• RECORDS TO USE
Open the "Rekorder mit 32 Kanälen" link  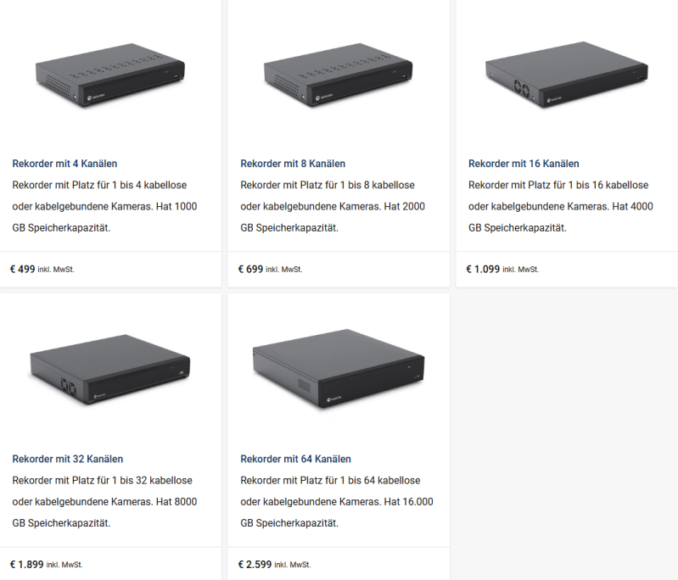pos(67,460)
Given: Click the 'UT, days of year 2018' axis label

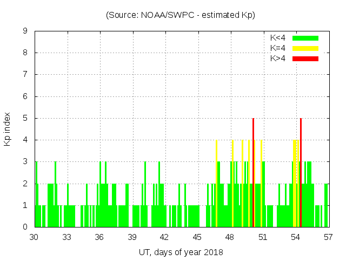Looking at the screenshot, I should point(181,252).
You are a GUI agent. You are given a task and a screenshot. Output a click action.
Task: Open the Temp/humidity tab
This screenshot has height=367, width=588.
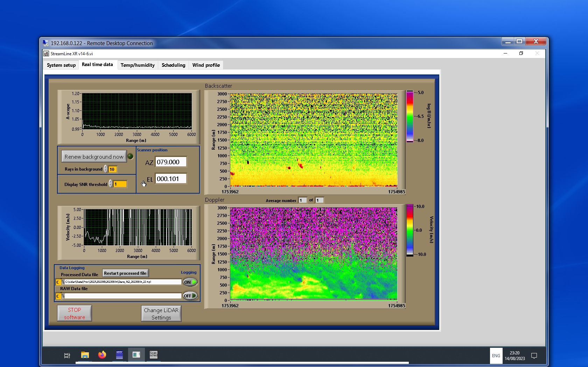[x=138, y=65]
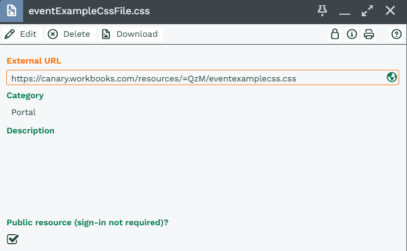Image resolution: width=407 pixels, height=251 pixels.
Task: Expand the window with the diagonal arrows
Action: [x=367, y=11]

• SET PROBLEM
In the part of the listing that opens with the line containing "You are a GUI" and closes with the end of the listing, change "click action" to "tap action" and write out only those lines, with everything else unchanged. Leave the pictures out of your answer.

• EXERCISE RESULT
You are a GUI agent. You are given a task and a screenshot. Output a tap action.
Task: Open the Temp/humidity tab
This screenshot has height=367, width=588.
[x=138, y=65]
Image resolution: width=407 pixels, height=251 pixels.
Task: Expand the window with the diagonal arrows
Action: [x=367, y=11]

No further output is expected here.